Studies of endothelial regulation of microvascular function have been hampered by the technical difficulty of removing the endothelium without damaging the vascular smooth muscle cells. This study presents a novel method of endothelial damage and lysis based on the facts that endothelial cells express specific antigens and that complement reacts with antibody/antigen complexes, causing cell lysis. We isolated and perfused rabbit glomerular afferent arterioles in vitro and examined vascular responses before and after treating them with an antibody against factor VIII-related antigen and complement.
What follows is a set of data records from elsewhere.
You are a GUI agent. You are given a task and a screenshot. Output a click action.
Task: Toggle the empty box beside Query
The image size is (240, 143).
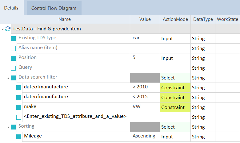[13, 68]
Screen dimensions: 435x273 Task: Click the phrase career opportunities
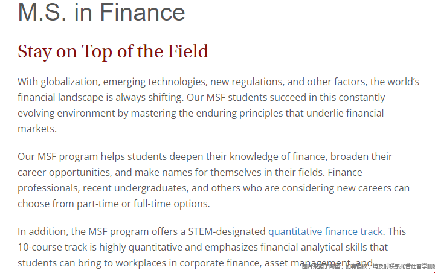point(65,172)
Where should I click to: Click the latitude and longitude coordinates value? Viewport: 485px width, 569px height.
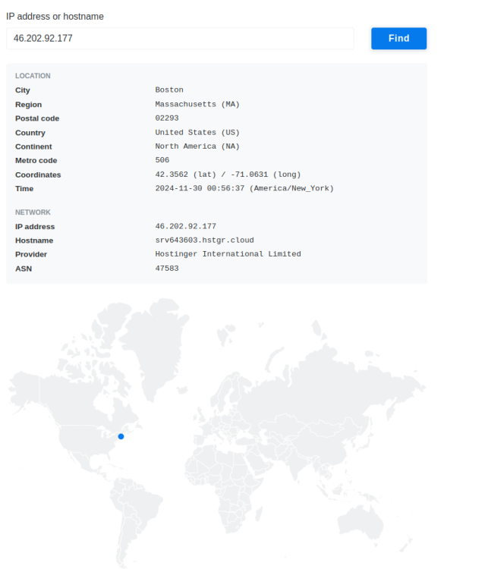[228, 174]
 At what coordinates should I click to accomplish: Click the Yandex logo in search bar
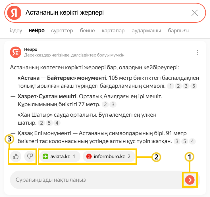click(14, 13)
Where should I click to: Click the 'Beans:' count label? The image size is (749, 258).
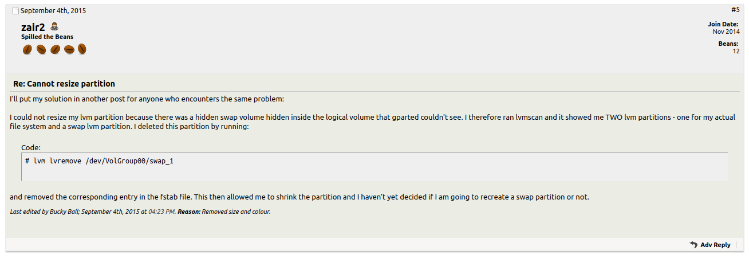(729, 44)
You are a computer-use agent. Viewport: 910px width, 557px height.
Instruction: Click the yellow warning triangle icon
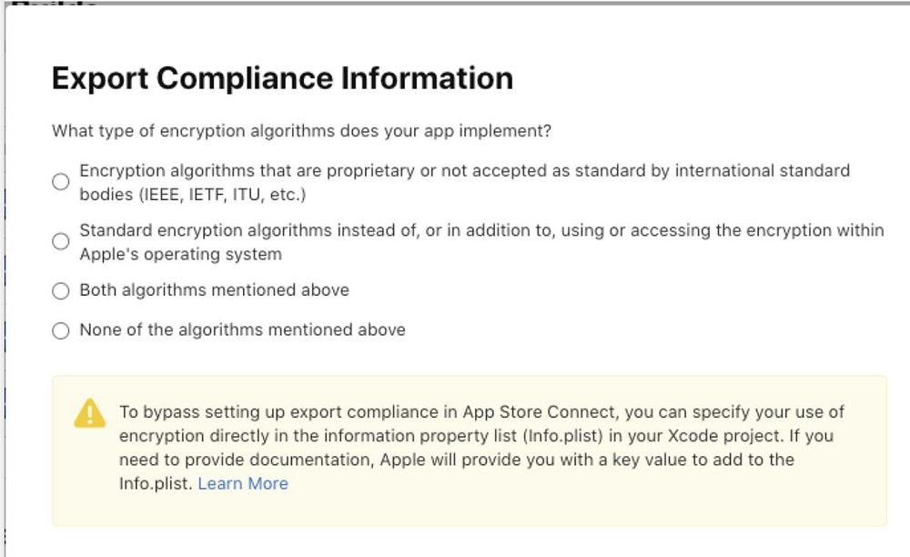[89, 415]

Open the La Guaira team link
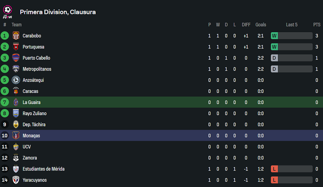click(31, 102)
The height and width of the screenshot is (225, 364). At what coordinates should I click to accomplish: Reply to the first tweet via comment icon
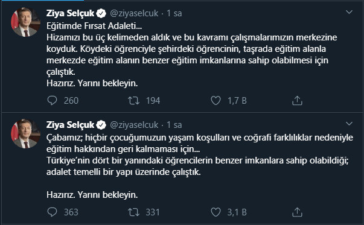53,101
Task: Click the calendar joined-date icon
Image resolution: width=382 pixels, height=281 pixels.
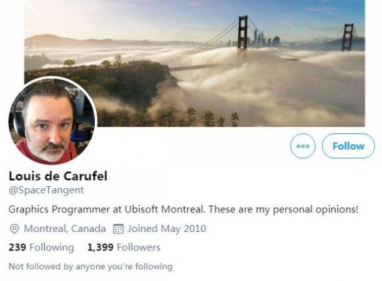Action: pyautogui.click(x=118, y=229)

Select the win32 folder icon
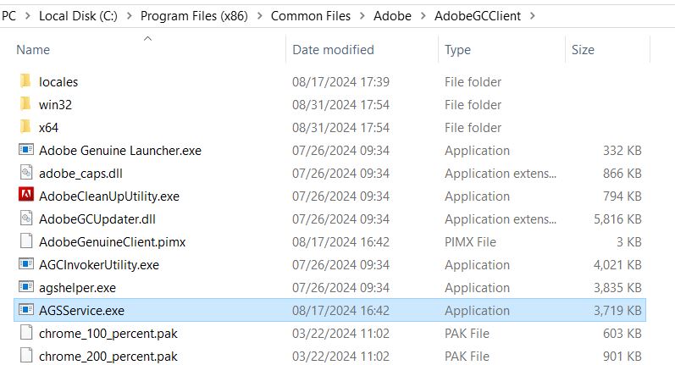(25, 105)
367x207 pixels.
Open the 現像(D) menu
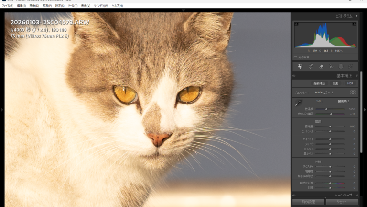click(34, 6)
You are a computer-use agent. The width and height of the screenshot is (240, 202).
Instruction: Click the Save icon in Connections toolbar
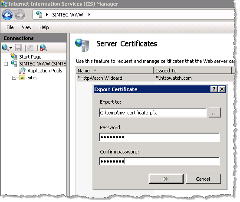[x=18, y=48]
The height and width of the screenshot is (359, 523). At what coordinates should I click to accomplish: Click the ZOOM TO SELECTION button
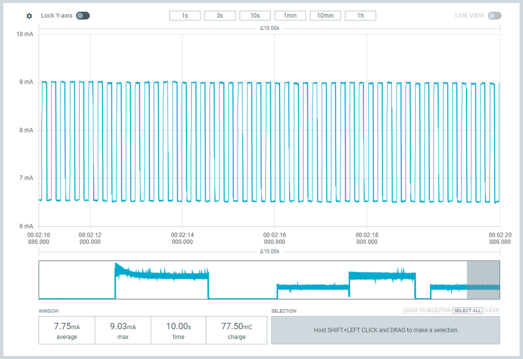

The treatment consisted of perfusing afferent arterioles with medium containing the antibody and complement for 10 minutes, followed by a 20-minute washout period. Before treatment, acetylcholine and the calcium ionophore A23187 (receptor- and nonreceptor-mediated endothelium-dependent vasodilators, respectively) dilated norepinephrine-preconstricted afferent arterioles, whereas neither dilated the arterioles after treatment, suggesting loss of endothelium-dependent vasodilation. In contrast, responses to nicardipine and norepinephrine (endothelium-independent vasodilator and constrictor, respectively) were not altered by the treatment, indicating intact vascular smooth muscle cell function. Transmission electron microscopy revealed that the antibody- and complement-treated arterioles had various degrees of endothelial damage, including areas of detachment from the basement membrane and marked loss of the number and structure of mitochondria, but no evidence of vascular smooth muscle cell damage. These results indicate that treatment with anti-factor VIII-related antigen antibody and complement is an effective method for eliminating endothelium-dependent vasodilation without altering endothelium-independent responses. Thus, this method may be useful for studying the functional role of the endothelium in microvessels.